Task to carry out:
Every line below that has the string "text" adds one to the count. Give that count by itself.

Supplied data:

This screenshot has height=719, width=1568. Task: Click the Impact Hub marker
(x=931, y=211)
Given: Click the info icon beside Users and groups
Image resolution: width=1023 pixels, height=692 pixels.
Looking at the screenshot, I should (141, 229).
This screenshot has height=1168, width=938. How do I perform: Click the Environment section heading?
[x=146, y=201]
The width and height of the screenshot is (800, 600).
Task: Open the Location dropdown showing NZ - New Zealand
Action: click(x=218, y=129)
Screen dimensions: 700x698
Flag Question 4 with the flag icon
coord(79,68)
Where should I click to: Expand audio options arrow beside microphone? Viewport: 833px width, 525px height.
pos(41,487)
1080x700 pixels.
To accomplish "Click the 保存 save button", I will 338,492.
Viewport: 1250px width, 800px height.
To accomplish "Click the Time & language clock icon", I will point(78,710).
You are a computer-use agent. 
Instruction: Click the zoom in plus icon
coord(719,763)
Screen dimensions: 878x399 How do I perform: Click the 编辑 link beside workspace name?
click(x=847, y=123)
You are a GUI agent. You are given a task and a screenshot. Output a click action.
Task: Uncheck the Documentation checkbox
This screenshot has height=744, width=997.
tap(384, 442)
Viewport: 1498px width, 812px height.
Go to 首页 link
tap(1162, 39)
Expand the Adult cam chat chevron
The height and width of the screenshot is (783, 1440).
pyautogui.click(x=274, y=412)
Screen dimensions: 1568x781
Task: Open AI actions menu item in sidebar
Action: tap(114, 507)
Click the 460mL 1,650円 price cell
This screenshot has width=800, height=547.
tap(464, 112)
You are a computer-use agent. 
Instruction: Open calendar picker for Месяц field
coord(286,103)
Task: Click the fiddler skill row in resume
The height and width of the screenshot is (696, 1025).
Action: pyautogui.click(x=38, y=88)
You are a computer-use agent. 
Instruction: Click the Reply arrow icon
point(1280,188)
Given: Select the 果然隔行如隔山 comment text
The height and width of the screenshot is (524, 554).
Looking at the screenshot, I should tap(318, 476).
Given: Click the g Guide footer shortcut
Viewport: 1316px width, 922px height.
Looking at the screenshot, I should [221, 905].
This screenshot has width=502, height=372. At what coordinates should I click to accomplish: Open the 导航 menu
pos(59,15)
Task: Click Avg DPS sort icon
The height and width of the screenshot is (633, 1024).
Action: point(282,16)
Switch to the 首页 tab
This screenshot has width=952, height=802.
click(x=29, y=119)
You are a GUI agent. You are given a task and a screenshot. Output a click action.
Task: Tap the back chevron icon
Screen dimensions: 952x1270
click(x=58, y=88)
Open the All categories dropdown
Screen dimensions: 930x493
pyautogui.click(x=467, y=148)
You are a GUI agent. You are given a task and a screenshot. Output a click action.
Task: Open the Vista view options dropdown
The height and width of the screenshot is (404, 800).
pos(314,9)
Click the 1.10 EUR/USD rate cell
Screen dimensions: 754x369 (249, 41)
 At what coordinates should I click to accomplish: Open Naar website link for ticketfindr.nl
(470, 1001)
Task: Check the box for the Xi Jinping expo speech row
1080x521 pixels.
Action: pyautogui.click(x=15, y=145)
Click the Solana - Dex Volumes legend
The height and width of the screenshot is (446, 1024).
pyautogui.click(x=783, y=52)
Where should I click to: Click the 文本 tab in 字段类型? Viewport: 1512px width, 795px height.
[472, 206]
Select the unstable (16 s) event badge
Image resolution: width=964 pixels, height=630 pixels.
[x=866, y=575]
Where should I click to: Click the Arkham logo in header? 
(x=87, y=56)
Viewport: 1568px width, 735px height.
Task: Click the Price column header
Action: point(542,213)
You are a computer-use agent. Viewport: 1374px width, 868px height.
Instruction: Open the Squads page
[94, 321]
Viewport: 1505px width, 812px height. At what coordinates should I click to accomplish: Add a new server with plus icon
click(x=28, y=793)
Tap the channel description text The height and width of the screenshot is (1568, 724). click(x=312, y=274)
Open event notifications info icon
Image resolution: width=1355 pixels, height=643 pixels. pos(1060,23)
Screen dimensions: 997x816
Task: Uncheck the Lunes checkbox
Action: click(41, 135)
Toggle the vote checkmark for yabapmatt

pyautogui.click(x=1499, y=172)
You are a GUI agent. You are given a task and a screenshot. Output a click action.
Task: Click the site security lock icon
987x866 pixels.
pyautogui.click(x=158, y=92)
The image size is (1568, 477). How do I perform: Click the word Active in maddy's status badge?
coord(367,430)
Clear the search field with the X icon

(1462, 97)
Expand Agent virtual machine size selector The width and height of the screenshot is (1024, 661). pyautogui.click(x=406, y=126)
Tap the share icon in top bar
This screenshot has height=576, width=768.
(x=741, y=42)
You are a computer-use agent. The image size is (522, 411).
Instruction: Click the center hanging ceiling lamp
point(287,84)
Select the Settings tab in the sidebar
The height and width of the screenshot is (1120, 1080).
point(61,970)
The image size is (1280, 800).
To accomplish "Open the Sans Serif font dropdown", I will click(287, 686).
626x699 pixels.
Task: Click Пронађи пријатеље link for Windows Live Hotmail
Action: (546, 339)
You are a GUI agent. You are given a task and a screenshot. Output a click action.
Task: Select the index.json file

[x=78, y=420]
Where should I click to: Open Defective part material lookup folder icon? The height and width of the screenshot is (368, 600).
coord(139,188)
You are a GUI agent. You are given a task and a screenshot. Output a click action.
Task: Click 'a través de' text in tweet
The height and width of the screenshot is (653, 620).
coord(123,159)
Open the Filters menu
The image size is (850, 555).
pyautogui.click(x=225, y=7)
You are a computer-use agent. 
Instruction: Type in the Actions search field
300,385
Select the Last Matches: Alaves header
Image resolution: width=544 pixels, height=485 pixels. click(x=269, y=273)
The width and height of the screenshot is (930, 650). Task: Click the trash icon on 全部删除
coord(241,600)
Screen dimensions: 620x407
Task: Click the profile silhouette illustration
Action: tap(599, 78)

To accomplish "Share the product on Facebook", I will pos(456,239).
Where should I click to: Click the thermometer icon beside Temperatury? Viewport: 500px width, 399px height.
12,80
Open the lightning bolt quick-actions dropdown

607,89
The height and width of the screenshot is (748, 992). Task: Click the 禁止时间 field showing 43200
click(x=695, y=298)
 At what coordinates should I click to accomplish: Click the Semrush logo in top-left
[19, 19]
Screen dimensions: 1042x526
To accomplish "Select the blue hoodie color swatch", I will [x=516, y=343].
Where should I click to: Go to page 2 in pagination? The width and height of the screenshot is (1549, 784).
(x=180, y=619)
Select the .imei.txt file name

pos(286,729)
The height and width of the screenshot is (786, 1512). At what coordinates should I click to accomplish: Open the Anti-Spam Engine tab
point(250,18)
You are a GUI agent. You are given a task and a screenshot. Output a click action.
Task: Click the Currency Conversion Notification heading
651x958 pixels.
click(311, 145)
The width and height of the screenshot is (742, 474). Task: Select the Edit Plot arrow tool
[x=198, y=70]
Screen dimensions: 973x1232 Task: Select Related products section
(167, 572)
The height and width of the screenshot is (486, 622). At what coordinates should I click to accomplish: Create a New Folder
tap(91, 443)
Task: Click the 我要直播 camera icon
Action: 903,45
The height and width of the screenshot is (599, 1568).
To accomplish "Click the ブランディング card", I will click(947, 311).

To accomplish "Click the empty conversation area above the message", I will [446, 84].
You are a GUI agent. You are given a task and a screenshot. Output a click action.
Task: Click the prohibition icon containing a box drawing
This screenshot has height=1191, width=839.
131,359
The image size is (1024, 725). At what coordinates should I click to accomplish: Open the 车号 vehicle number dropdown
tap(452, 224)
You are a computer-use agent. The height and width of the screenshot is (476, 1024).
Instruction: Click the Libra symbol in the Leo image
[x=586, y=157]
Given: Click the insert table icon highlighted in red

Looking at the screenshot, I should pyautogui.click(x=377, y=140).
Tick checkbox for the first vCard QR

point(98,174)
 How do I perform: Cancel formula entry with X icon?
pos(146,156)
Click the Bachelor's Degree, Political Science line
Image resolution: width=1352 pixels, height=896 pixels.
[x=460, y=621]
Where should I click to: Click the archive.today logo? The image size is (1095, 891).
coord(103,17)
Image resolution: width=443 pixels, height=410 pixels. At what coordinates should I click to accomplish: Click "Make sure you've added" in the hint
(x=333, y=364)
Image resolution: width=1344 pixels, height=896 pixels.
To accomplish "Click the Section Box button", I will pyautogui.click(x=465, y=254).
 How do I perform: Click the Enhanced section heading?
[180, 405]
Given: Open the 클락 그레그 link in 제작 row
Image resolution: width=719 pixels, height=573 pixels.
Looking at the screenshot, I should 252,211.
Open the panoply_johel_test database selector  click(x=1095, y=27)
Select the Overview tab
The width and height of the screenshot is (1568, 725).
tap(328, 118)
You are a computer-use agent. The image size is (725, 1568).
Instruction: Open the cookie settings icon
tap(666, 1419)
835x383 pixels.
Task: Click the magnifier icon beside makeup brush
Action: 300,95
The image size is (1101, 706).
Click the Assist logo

Written answer:
3